Excerpt provided —
....
As of July 1 firearm owners in the state of Minnesota are legally allowed to own and possess silencers (or suppressors). SF 878 was passed with strong bipartisan support in both chambers and signed into law by Democrat Governor Mark Dayton. On August 1, 2015, the use of silencers  while hunting will be allowed in the North Star State. Silencers, for the uninitiated, are not the tools of spies and assassins that the media has portrayed them to be, but rather an innovative safety device that provide three key benefits to hunters and shooters . . .

  • The use of silencers decreases complaints of the noise of gunfire which are often used as an excuse to close public lands to hunting
  • Silencers decrease felt recoil and muzzle rise on a firearm which results in improved accuracy
  • Most importantly, silencers reduce the harsh sound of gun fire to hearing-safe levels, to protect the hearing of the shooter or anyone near them.
....
Dataset extract —

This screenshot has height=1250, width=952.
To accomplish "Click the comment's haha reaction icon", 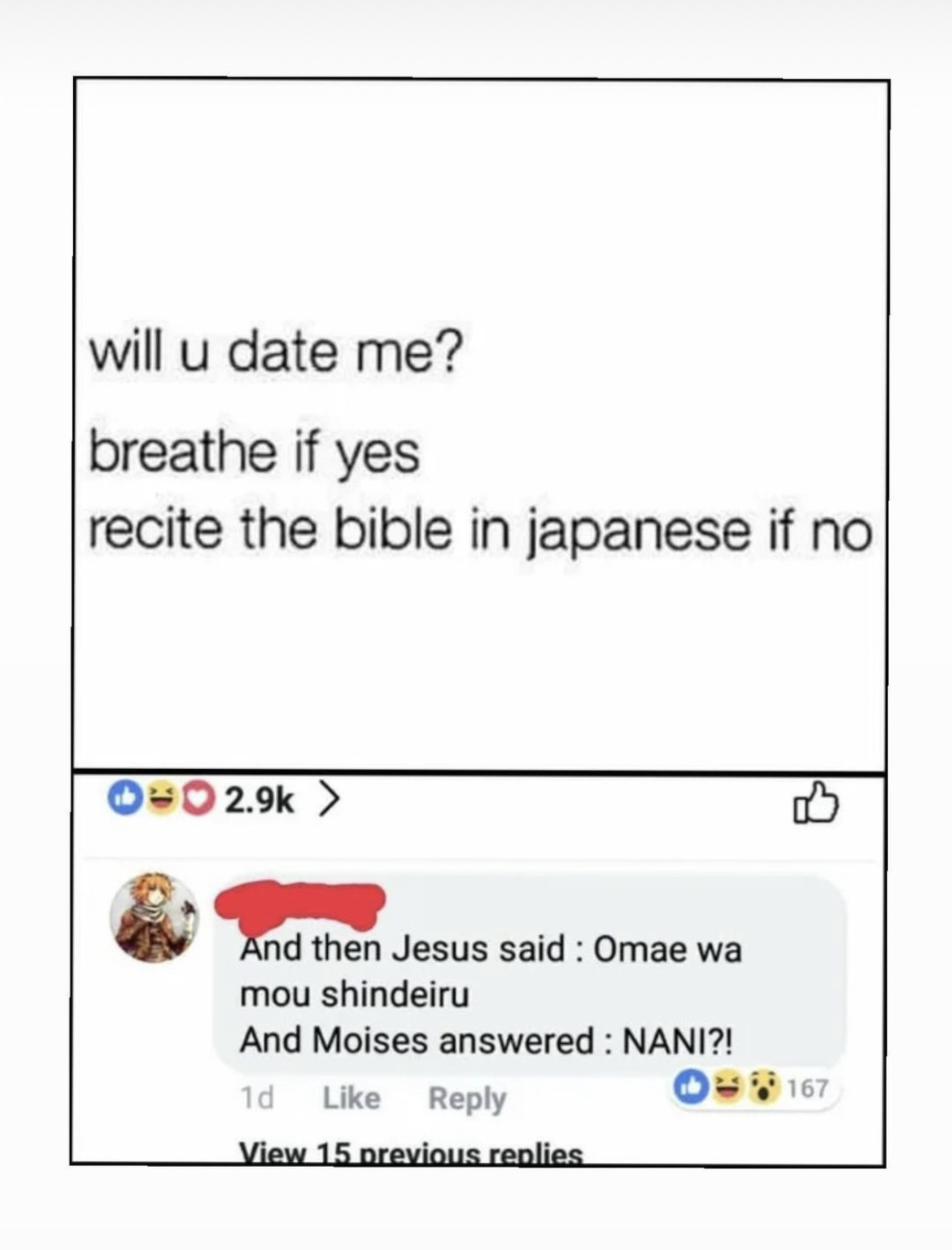I will [x=727, y=1088].
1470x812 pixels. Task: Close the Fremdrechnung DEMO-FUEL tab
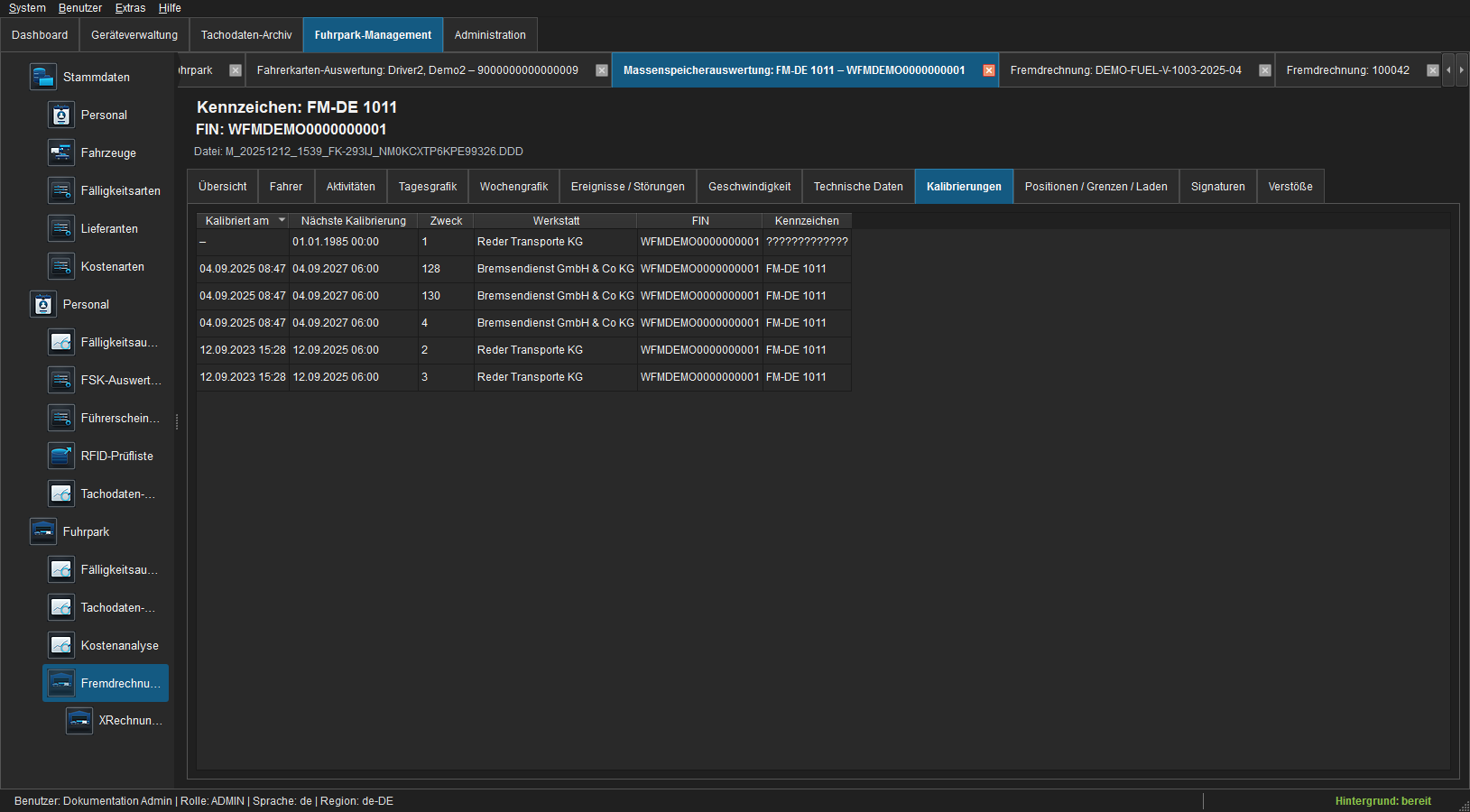[x=1265, y=70]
....
Continue the piece on Minnesota's new silencer law, starting after its last sentence.

This law came into being due to the efforts of the American Suppressor Association throughout the 2015 Legislative Session in Minnesota. Minnesota has now become the 40th state to allow the ownership and use of silencers in accordance with federal law, but the road to freedom faced many hurdles beginning with the National Firearms Act (NFA) of 1934.

The National Firearms Act of 1934

As a result of sensationalized bank robberies during the Great Depression committed by the likes of John Dillinger, Pretty Boy Floyd and Baby Face Nelson, the federal government decided the solution was to regulate silencers, machine guns, sawed-off shotguns and certain other firearms that did not serve a “sporting purpose”. To own an NFA firearm the owner had to pass a background check, submit fingerprints and photographs, gain the approval of a chief local law enforcement officer and pay a $200 tax (a substantial sum in 1934).

Because these were not considered mainstream firearms and there was no internet at the time, the law passed and few individuals including the NRA seemed to mind. In fact the NRA’s spokesperson at the time spoke in favor of this de facto ban.

The fact that silencers were not widely used in any crimes during the 1930s was completely lost on lawmakers. They were considered relatively new and exotic and were thrown under the proverbial bus along with everything else.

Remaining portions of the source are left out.